2005 Ohio Student Research Forum

Abstract

Aeromechanical Feedback Control of High-Speed Axial Compressor Stall
Keith Coleman
Ohio State University, Department of Civil Engineering
Mentor: Dr. Oliver McGee

The operating range of aeroengine compression systems is limited by two classes of aerodynamic instabilities known as rotating stall and surge. Rotating stall is a multi-dimensional instability in which regions of low or reversed mass flow (i.e., stall cells) propagate around the compressor annulus, due to variations of the angle of attack of the air fluid on the airfoil (i.e., rotor or stator). Surge is a primarily one-dimensional instability of the entire pumping system (compressor, ducts, combustion chamber, and turbine). It includes periods of flow reversal through the entire machine.
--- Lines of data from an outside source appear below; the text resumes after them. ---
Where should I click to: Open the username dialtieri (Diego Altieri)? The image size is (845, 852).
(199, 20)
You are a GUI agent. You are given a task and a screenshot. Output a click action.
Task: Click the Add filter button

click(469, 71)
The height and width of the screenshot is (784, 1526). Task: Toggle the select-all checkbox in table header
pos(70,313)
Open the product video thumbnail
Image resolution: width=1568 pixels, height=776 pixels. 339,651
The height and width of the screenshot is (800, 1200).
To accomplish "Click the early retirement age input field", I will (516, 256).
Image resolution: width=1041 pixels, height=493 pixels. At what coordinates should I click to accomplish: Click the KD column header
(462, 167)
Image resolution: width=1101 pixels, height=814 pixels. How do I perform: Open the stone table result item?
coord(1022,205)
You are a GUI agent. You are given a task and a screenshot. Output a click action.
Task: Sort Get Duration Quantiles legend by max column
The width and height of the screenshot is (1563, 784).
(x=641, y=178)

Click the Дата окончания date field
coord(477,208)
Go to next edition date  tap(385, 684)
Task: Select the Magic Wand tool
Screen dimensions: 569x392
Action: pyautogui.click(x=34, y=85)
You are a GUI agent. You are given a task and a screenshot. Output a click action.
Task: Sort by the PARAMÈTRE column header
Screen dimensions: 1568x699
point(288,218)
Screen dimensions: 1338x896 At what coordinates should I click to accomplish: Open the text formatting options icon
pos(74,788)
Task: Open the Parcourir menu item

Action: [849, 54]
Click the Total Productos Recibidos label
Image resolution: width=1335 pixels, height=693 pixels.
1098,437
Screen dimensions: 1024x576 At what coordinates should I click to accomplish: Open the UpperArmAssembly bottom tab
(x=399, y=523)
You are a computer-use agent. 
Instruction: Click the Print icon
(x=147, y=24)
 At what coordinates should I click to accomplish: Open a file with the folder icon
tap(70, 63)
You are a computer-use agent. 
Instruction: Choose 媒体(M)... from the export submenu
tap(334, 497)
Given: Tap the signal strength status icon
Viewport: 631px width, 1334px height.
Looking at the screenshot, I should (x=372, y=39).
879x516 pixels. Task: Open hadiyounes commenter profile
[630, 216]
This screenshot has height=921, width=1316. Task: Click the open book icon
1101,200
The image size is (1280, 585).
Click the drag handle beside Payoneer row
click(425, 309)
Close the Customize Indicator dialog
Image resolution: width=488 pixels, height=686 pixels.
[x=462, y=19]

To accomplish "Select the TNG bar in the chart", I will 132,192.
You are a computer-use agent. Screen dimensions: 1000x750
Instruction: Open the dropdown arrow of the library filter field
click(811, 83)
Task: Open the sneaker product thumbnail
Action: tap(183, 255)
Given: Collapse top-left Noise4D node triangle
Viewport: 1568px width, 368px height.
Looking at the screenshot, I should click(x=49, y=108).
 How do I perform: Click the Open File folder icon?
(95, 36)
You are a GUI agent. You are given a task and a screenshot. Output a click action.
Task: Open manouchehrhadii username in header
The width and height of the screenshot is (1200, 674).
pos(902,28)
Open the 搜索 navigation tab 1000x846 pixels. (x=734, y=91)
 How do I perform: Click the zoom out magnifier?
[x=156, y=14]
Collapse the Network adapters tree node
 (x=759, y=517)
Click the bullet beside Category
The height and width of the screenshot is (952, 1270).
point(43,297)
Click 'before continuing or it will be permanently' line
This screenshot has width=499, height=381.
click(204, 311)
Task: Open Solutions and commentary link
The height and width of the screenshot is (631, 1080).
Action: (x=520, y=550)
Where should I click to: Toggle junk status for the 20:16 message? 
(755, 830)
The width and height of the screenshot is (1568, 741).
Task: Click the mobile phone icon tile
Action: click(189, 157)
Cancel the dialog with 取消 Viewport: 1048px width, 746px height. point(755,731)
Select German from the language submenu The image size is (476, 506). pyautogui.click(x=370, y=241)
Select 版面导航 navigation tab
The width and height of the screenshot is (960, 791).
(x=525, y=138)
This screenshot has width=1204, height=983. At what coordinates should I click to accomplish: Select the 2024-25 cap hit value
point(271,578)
In high speed compressor hydrodynamics, rotating stall is generally encountered first, which then “triggers” surge. Therefore the focus of this work will be on rotating stall. With either instability, the compression system will experience a significant loss in performance, which sometimes includes mechanical failure.

An experienced based approach for avoiding such performance loss is to operate the compressor at a safe range away from the point of instability onset (i.e., with stall margin). The stall margin ensures that the engine can withstand momentary off-design operation. However, this margin reduces the efficiency of the machine.

Proof-of-concept studies have demonstrated the feasibility of aeromechanical control of low-speed stalled compressors. However, some additional questions remain for high-speed devices.1) What are other control stabilization schemes for high speeds in comparison to those found at low speeds? 2) Are there high-speed fluid-structural interactions which should be avoided through tailored structural design? 3) How do the aeromechanical feedback dynamics combine with the pre-stall compressible fluid dynamics to postpone or induce the inception of high-speed rotating stall.

General methods will be developed in this work for the evaluation of passive high-speed compressor stabilization strategies using tailored structural design and aeromechanical feedback control. These passive stabilization strategies will be compared in their performance of several aeromechanical stabilization approaches which could be implemented in high speed axial compressors used by industry.